Input material START

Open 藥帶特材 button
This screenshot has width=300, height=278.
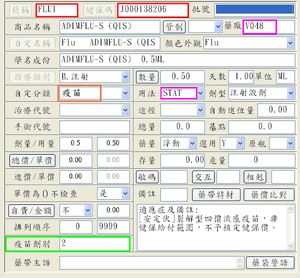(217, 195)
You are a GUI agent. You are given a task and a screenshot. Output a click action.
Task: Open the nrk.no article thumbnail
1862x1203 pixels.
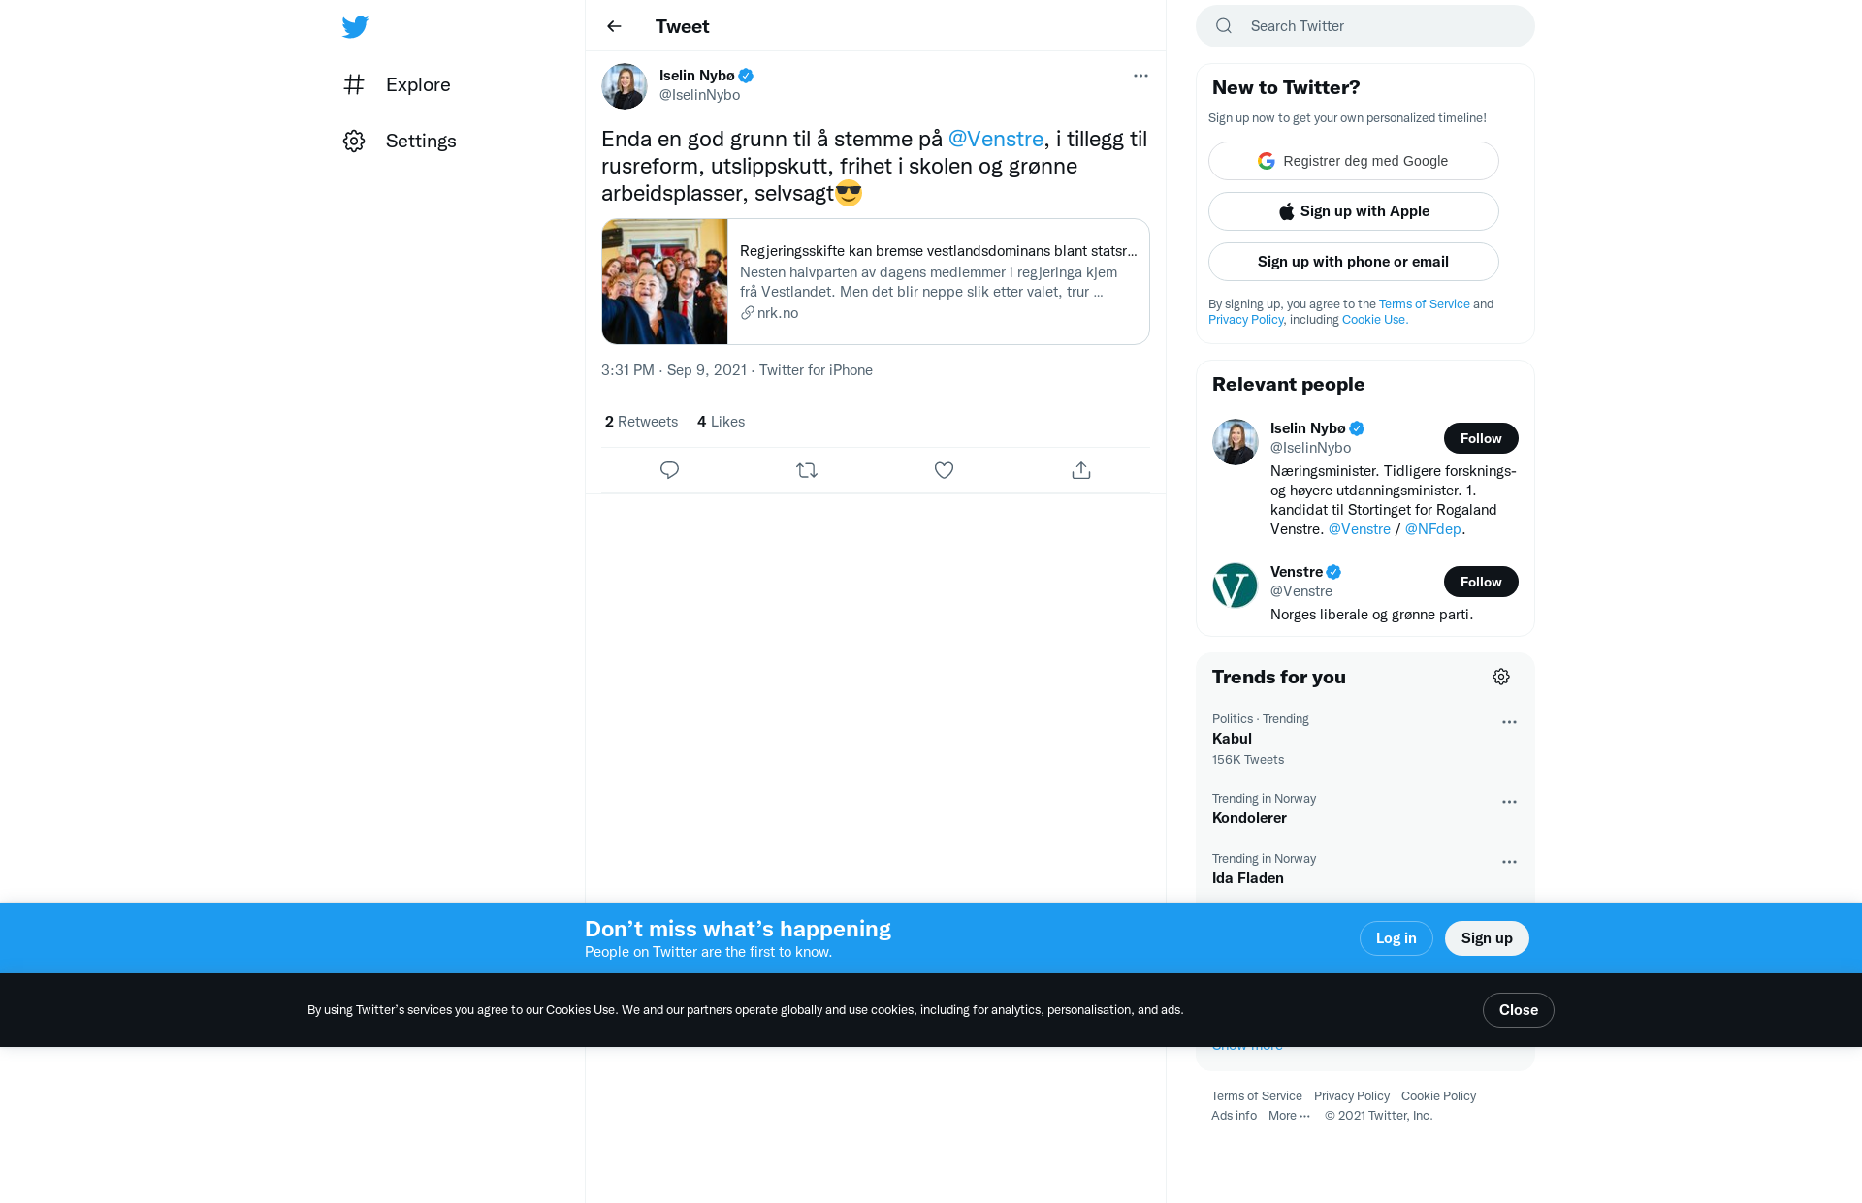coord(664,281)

Input material END

What the task requires:
Pull every line with "Open" from the records.

Exercise solution:
Open 藥帶特材 button
Task: Open the nrk.no article thumbnail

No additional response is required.